A 71 years old woman presented to the emergency department with epigastric pain of one-day duration, nausea, and single vomiting. She suffered from deep vein thrombosis 10 years ago. The cause of pain syndrome was not revealed by laboratory methods, abdominal X-ray, ultrasonography, and fibrogastroduodenoscopy. In 24 hours pain syndrome was arrested and the ache did not resume; the patient was discharged for outpatient treatment. A day later she was hospitalized once again due to recurrence of abdominal pain. On physical examination, moderate abdominal distention was observed. Dilated loops of the small bowel and a moderate amount of liquid in the abdominal cavity were detected by repeated ultrasonograms. The spiral CT of the abdomen with bolus contrast enhancement was planned in a few hours, but the condition of the patient deteriorated. Abdominal pain diminished while peritoneal signs appeared in the hypogastric region. Blood pressure was 100/60. On rectal examination blood in stool was detected. The indications for immediate laparotomy were identified. The laparotomy revealed a moderate amount of hemorrhagic exudate and marked edema of the small bowel wall. 40 cm distally from Treitz’s ligament part of the small bowel was of dark-purple color, edematic with absent peristalsis and hyperemic mesentery (hemorrhagic gangrene). The length of hemorrhagic gangrene was approximately 1 meter. Resection of necrotic bowel was performed (Specimen 1). The proximal bound of gangrene was within the limits of the jejunum therefore it was extremely objectionable to make jejunostomy even for a short period of time. Making anastomosis after bowel resection was rather risky because of edema of the bowel wall. Performing safe primary anastomosis was demanded to restore blood flow in the bowel wall. Having performed section of necrotic bowel, mesentery veins with organized thrombotic masses in them were found. These veins were used as access to the superior mesenteric vein system (Figure 1). Thrombectomy from the superior mesenteric vein and its distant branches was performed using the Fogarty catheter (Figure 2).

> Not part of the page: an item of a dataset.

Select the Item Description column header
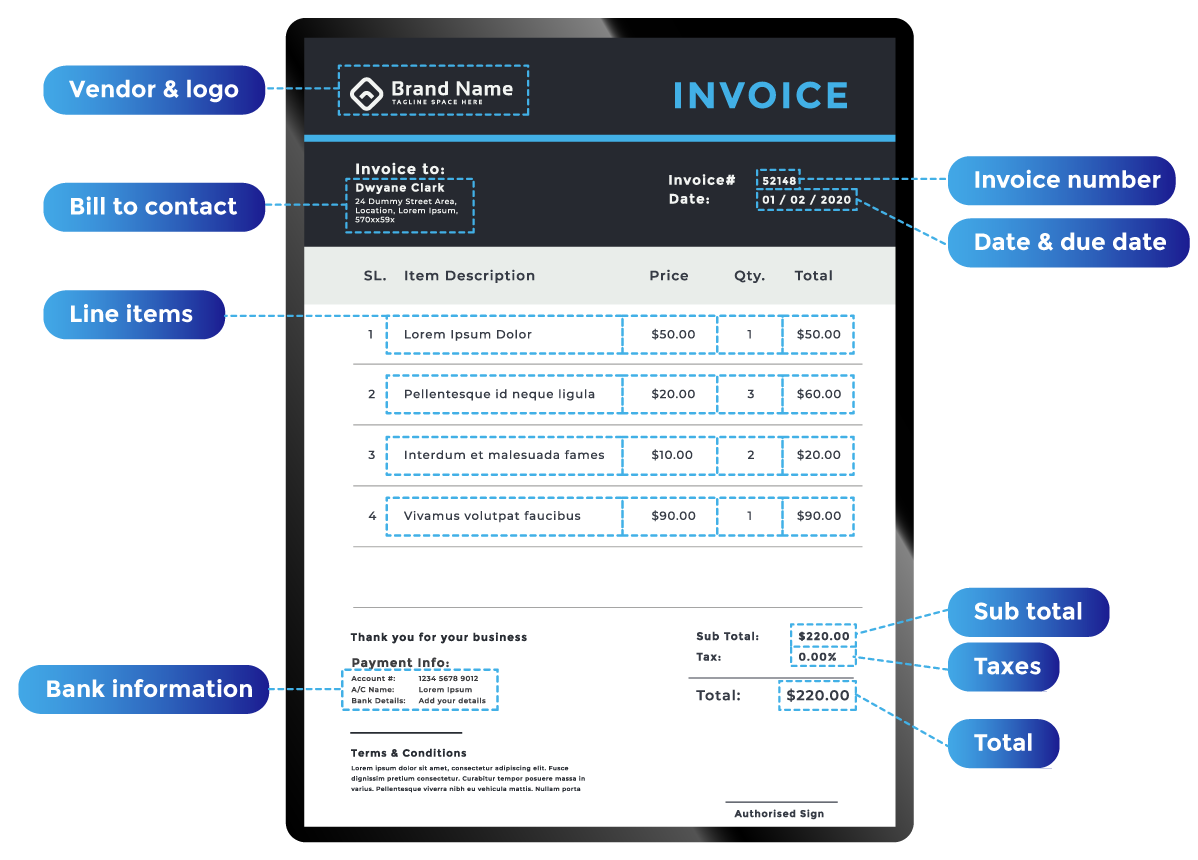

Figure 2: Graphic scheme of access to the superior mesenteric vein for thrombectomy.
30 minutes after thrombectomy active peristalsis and diminished swelling were observed in the remaining part of the small bowel. The diameter of the proximal edge remained two times bigger than the distal one. Superior mesenteric artery pulsation was satisfactory, without systolic murmurs over it. Stapled Jejuno-jejuna side-to-side anastomosis was performed, followed by control of hemostasis, lavage, sanitation, and draining of the abdominal cavity. The operational wound was sewed up. Figure 2 shows the operation scheme
The microscopic picture of specimen #1. Diffuse extravasation and leukocyte infiltration of the bowel wall. The mucosa was necrotic, the serous coat was covered with fibrin and leukocytes. Mesenteric vessels were plethoric. The microscopic picture of specimen #2. Histologic features of thrombus.
Diagnosis after surgery: Idiopathic segmental venous thrombosis in the system of the superior mesenteric vein. Hemorrhagic gangrene of small bowel. Peritonitis. The postoperative period was uncomplicated. Recovery of peristalsis was observed on the second day after surgery, the stool of normal color was passed on the 4th day. Post-operation wound healed by primary intention. The patient received longterm warfarin therapy and had a good quality of life during 5 years follow-up.
CONCLUSION
This clinical case demonstrates the difficulties in diagnosis of mesenteric veins thrombosis until bowel gangrene and peritonitis develop. Moreover, it emphasizes the possibility of surgical thrombectomy from the superior mesenteric vein. Thrombectomy performs a favorable impact on bowel blood circulation and allows making primary anastomosis after resection. Thrombectomy prevents the progression of thrombosis and bowel necrosis. Thrombosed veins of the mesentery of the affected bowel, discovered during its mobilization and resection, can be used as access to the superior mesenteric vein system. This method of thrombectomy is simple and effective.